Limitations of demand- and pressure-driven modeling for large deficient networks

Mathias Braun, Olivier Piller, Jochen Deuerlein, and Iraj Mortazavi

Abstract. The calculation of hydraulic state variables for a network is an important task in managing the distribution of potable water. Over the years the mathematical modeling process has been improved by numerous researchers for utilization in new computer applications and the more realistic modeling of water distribution networks. But, in spite of these continuous advances, there are still a number of physical phenomena that may not be tackled correctly by current models. This paper will take a closer look at the two modeling paradigms given by demand- and pressure-driven modeling. The basic equations are introduced and parallels are drawn with the optimization formulations from electrical engineering. These formulations guarantee the existence and uniqueness of the solution. One of the central questions of the French and German research project ResiWater is the investigation of the network resilience in the case of extreme events or disasters. Under such extraordinary conditions where models are pushed beyond their limits, we talk about deficient network models.

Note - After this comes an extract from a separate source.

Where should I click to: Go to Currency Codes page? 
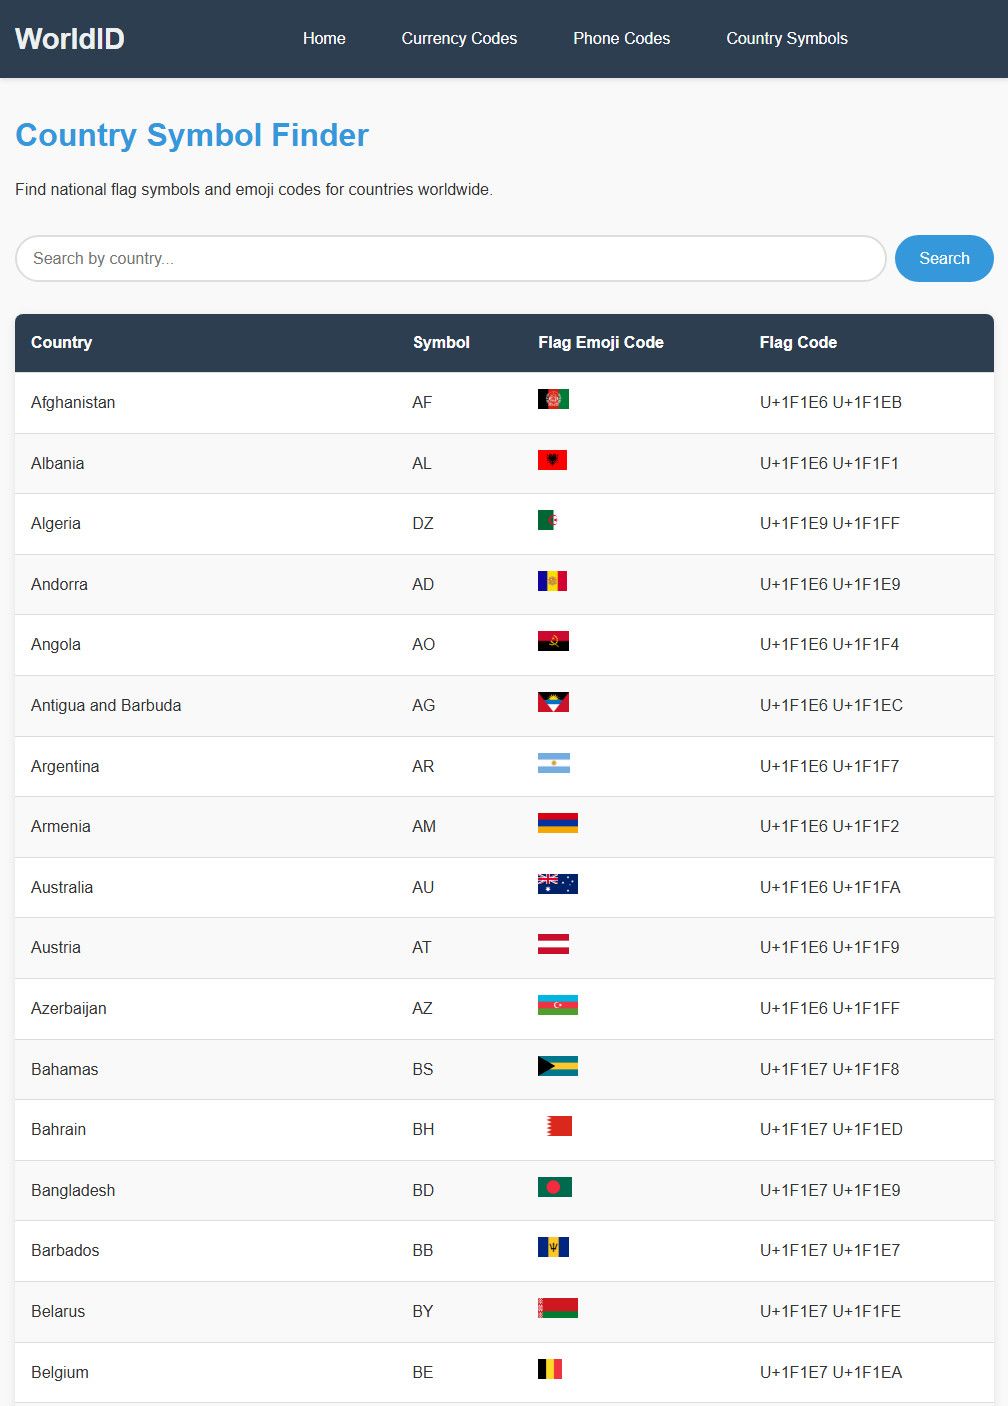pyautogui.click(x=459, y=39)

Examples of deficient networks are given by highly regulated flow, leakage or pipe bursts and cases where pressure falls below the vapor pressure of water. These examples will be presented and analyzed on the solvability and physical correctness of the solution with respect to demand- and pressure-driven models.

Short summary
The article introduces a stable formulation of the model for water distribution systems that guarantees the existence of a unique solution. This is done regarding two modeling paradigms. First for models with customer demand as a fixed boundary condition and second for models that add a boundary condition on the minimum network pressure. The following discussion concludes that pressure-driven models are superior in modeling deficient networks, but still have to be improved.